━━━━━ SUPPLIED MATERIAL ━━━━━

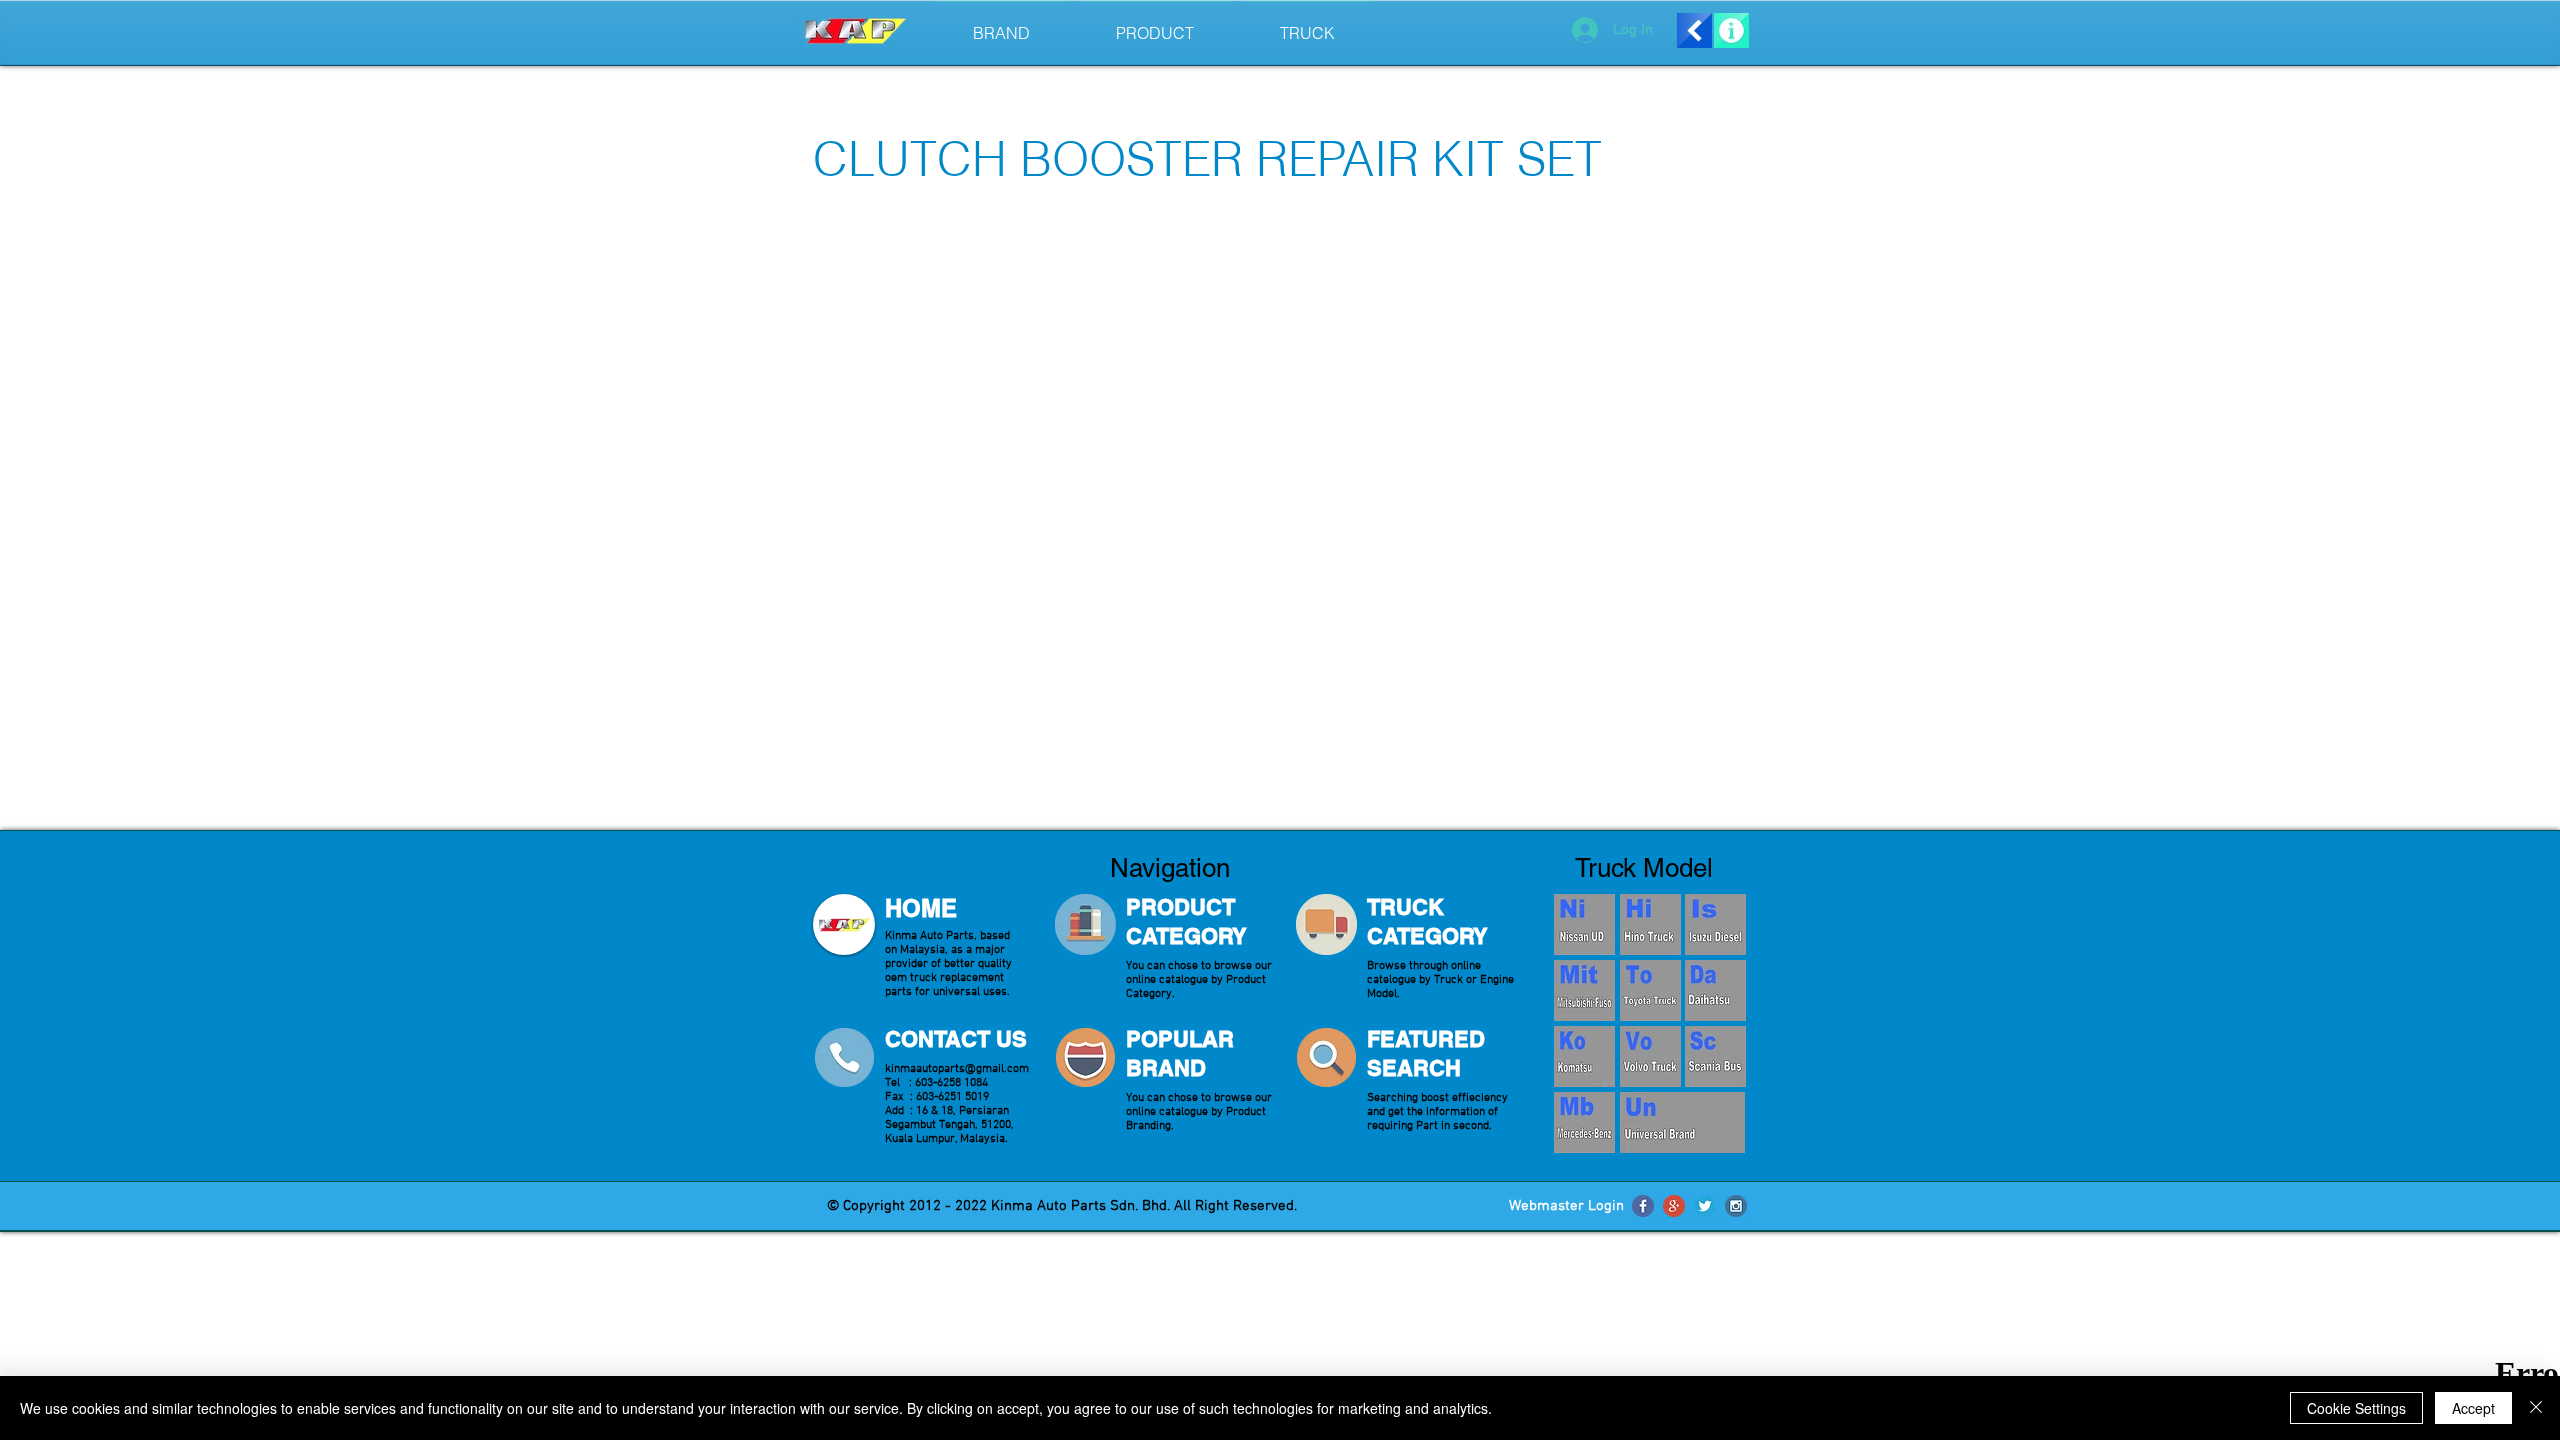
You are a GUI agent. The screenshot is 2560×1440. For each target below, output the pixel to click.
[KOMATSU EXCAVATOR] (1584, 1056)
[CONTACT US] (844, 1057)
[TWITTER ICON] (1705, 1206)
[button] (1307, 24)
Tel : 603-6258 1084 (936, 1083)
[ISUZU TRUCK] (1715, 924)
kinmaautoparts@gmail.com (957, 1069)
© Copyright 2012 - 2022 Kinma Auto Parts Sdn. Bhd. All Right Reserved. (1060, 1206)
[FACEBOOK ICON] (1643, 1206)
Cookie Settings (2356, 1408)
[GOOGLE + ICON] (1674, 1206)
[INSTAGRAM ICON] (1736, 1206)
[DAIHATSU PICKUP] (1715, 990)
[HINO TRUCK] (1650, 924)
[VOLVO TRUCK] (1650, 1056)
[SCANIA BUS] (1715, 1056)
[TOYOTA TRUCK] (1650, 990)
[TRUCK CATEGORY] (1326, 924)
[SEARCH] (1326, 1057)
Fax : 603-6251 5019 (937, 1097)
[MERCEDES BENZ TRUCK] (1584, 1122)
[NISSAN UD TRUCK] (1584, 924)
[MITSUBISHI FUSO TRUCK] (1584, 990)
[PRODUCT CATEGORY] (1085, 924)
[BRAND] (1085, 1057)
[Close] (2536, 1408)
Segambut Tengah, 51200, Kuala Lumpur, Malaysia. (949, 1132)
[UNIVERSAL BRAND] (1682, 1122)
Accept (2473, 1408)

━━━━━

- [WORK ORDER]
Scan the material above for the word "TRUCK", and copy every line in which it is found.

- [ANSWER FOR THE TASK]
[ISUZU TRUCK] (1715, 924)
[HINO TRUCK] (1650, 924)
[VOLVO TRUCK] (1650, 1056)
[TOYOTA TRUCK] (1650, 990)
[TRUCK CATEGORY] (1326, 924)
[MERCEDES BENZ TRUCK] (1584, 1122)
[NISSAN UD TRUCK] (1584, 924)
[MITSUBISHI FUSO TRUCK] (1584, 990)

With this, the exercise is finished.